Data from a pointing dataset
::::

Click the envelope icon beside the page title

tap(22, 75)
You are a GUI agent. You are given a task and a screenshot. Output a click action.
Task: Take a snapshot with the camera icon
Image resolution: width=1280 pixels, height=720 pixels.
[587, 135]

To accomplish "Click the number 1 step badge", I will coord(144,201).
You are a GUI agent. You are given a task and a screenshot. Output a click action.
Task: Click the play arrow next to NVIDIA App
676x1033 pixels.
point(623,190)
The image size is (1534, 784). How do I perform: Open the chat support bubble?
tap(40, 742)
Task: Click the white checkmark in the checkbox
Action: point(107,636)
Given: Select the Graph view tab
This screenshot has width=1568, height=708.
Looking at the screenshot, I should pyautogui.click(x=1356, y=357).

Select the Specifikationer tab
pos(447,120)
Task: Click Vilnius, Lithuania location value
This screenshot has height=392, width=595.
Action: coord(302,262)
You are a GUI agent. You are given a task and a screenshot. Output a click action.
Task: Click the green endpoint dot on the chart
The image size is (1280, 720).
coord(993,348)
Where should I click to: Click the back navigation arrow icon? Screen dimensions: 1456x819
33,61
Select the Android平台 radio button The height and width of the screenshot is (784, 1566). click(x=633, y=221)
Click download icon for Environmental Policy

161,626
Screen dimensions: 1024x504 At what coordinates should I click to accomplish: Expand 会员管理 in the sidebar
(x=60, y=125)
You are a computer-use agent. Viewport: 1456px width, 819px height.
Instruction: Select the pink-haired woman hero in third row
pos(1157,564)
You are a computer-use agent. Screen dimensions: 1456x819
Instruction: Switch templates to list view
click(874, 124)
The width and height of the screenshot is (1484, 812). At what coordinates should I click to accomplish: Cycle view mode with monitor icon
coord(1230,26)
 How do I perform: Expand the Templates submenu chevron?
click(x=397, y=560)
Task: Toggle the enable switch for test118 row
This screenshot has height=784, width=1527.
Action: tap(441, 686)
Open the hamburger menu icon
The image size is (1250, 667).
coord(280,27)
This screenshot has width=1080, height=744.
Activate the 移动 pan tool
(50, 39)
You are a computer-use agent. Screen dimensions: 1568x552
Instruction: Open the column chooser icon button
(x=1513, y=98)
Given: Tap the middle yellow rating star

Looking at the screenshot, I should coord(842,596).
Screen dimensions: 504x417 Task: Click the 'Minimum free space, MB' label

::::

** Exercise objective **
Render every line of the data above as a Markdown table, omitting blank lines, with the columns "Row" for a sequential row number and "Line" for the line itself.

** Exercise answer **
| Row | Line |
|---|---|
| 1 | Click the envelope icon beside the page title |
| 2 | tap(22, 75) |
| 3 | You are a GUI agent. You are given a task and a screenshot. Output a click action. |
| 4 | Task: Take a snapshot with the camera icon |
| 5 | Image resolution: width=1280 pixels, height=720 pixels. |
| 6 | [587, 135] |
| 7 | To accomplish "Click the number 1 step badge", I will coord(144,201). |
| 8 | You are a GUI agent. You are given a task and a screenshot. Output a click action. |
| 9 | Task: Click the play arrow next to NVIDIA App |
| 10 | 676x1033 pixels. |
| 11 | point(623,190) |
| 12 | The image size is (1534, 784). How do I perform: Open the chat support bubble? |
| 13 | tap(40, 742) |
| 14 | Task: Click the white checkmark in the checkbox |
| 15 | Action: point(107,636) |
| 16 | Given: Select the Graph view tab |
| 17 | This screenshot has width=1568, height=708. |
| 18 | Looking at the screenshot, I should pyautogui.click(x=1356, y=357). |
| 19 | Select the Specifikationer tab |
| 20 | pos(447,120) |
| 21 | Task: Click Vilnius, Lithuania location value |
| 22 | This screenshot has height=392, width=595. |
| 23 | Action: coord(302,262) |
| 24 | You are a GUI agent. You are given a task and a screenshot. Output a click action. |
| 25 | Task: Click the green endpoint dot on the chart |
| 26 | The image size is (1280, 720). |
| 27 | coord(993,348) |
| 28 | Where should I click to: Click the back navigation arrow icon? Screen dimensions: 1456x819 |
| 29 | 33,61 |
| 30 | Select the Android平台 radio button The height and width of the screenshot is (784, 1566). click(x=633, y=221) |
| 31 | Click download icon for Environmental Policy |
| 32 | 161,626 |
| 33 | Screen dimensions: 1024x504 At what coordinates should I click to accomplish: Expand 会员管理 in the sidebar |
| 34 | (x=60, y=125) |
| 35 | You are a computer-use agent. Viewport: 1456px width, 819px height. |
| 36 | Instruction: Select the pink-haired woman hero in third row |
| 37 | pos(1157,564) |
| 38 | You are a computer-use agent. Screen dimensions: 1456x819 |
| 39 | Instruction: Switch templates to list view |
| 40 | click(874, 124) |
| 41 | The width and height of the screenshot is (1484, 812). At what coordinates should I click to accomplish: Cycle view mode with monitor icon |
| 42 | coord(1230,26) |
| 43 |  How do I perform: Expand the Templates submenu chevron? |
| 44 | click(x=397, y=560) |
| 45 | Task: Toggle the enable switch for test118 row |
| 46 | This screenshot has height=784, width=1527. |
| 47 | Action: tap(441, 686) |
| 48 | Open the hamburger menu icon |
| 49 | The image size is (1250, 667). |
| 50 | coord(280,27) |
| 51 | This screenshot has width=1080, height=744. |
| 52 | Activate the 移动 pan tool |
| 53 | (50, 39) |
| 54 | You are a computer-use agent. Screen dimensions: 1568x552 |
| 55 | Instruction: Open the column chooser icon button |
| 56 | (x=1513, y=98) |
| 57 | Given: Tap the middle yellow rating star |
| 58 | Looking at the screenshot, I should coord(842,596). |
| 59 | Screen dimensions: 504x417 Task: Click the 'Minimum free space, MB' label |